**EXERCISE 1**
In the X-Men Unlimited #24 summary, who do the Japanese authorities accuse of selling military secrets?
**EXERCISE 2**
From the X-Men Unlimited #24 summary, reproduce everything from "Wednesday, February 29, 2012" down to "P. T. (letters)".

**PROVIDED TEXT**

--------------------

Wednesday, February 29, 2012

X-MEN UNLIMITED #24 - September 1999

Search and Destroy
Credits: Joe Pruett (writer), Pascal Alixe (penciler), Koblish, Collazo, Ramos, Pepoy, Czop (inkers), Mark Bernardo (colors), Sharpefont & P. T. (letters)

Summary: An injured Japanese girl is taken to Dr. Cecilia Reyes’ office for treatment. Discovering that the girl was in a plane crash with her father, Cecilia and Wolverine search the woods for survivors. They soon learn that the plane was escaping Japanese authorities, who have accused the girl’s father, Inazo, of selling military secrets. The heroes rescue the survivors from Silver Samurai and his army of soldiers. Cecilia nurses Inazo’s business partner Tokitoshi back to health, only to have him turn on her when it’s revealed that he is the true traitor. Cecilia uses her powers to defend herself, then demands that everyone receive medical attention at her office before Tokitoshi is taken into custody.

--------------------

**THE DATA**
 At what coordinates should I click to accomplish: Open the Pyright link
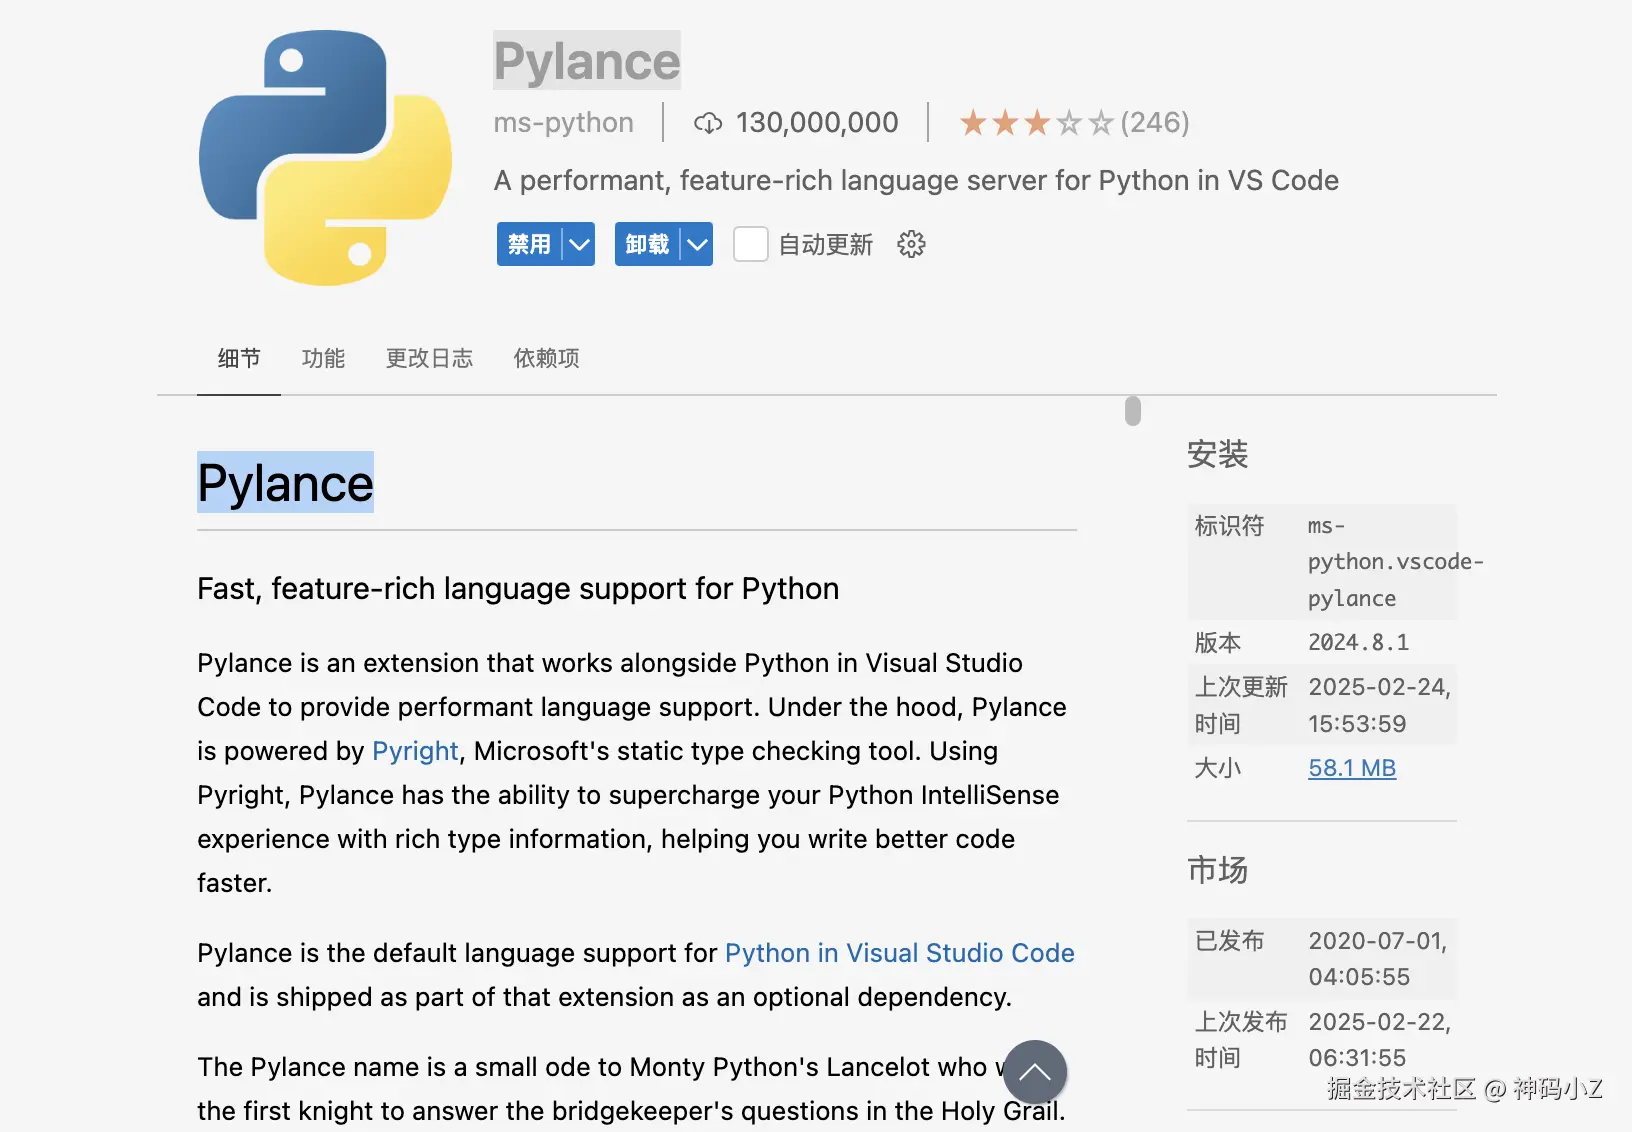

--------------------

**ANSWER SECTION 1**
Inazo, the injured girl's father.

**ANSWER SECTION 2**
Wednesday, February 29, 2012

X-MEN UNLIMITED #24 - September 1999

Search and Destroy
Credits: Joe Pruett (writer), Pascal Alixe (penciler), Koblish, Collazo, Ramos, Pepoy, Czop (inkers), Mark Bernardo (colors), Sharpefont & P. T. (letters)